# I need more help! (Jeez wont that kid shut up already!)



## AshleytheGreat (Jul 24, 2005)

I keep reading about the carbon cycle and how the ocean is involved in it. I have a few questions that im sure you brilliant minds can answer. I read that it is bad when the ocean absorbs CO2. Why does this cause harm? Also what makes the oceans acidic?


----------



## harif87 (Jun 5, 2006)

It becomes more acidic since when CO2 is absorbed by the ocean it combines with water to make HCO3 which is carbonic acid.


----------



## Damon (Jan 18, 2005)

harif87 said:


> It becomes more acidic since when CO2 is absorbed by the ocean it combines with water to make HCO3 which is carbonic acid.
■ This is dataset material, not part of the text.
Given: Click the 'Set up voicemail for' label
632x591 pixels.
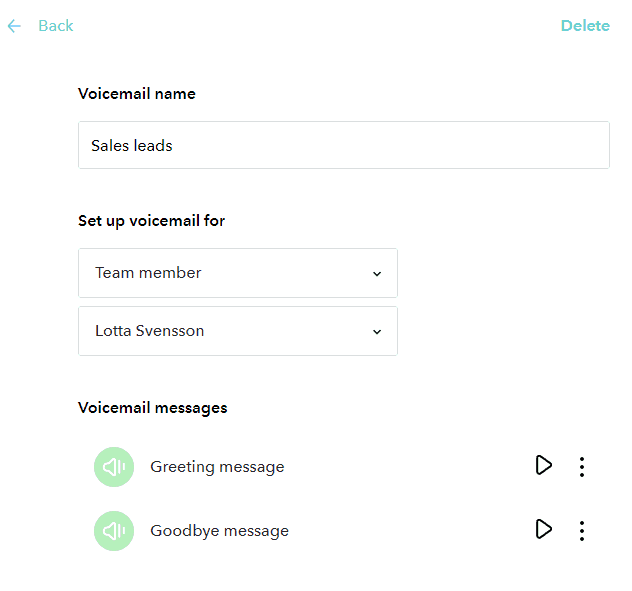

Very good young padawan...... The force is strong in this one....


----------



## AshleytheGreat (Jul 24, 2005)

But doesnt the ocean need carbon. For example i read that corals need it to grow


----------



## aaa (Jan 19, 2005)

but if the level is too high it will cause harm. everything in excess is bad.


----------



## mr.dark-saint (Aug 16, 2005)

Carbonic acid makes the Calcium Reactors and reaction happen. Which desolves aragonite and such to release in to the tank for the corals to use.


----------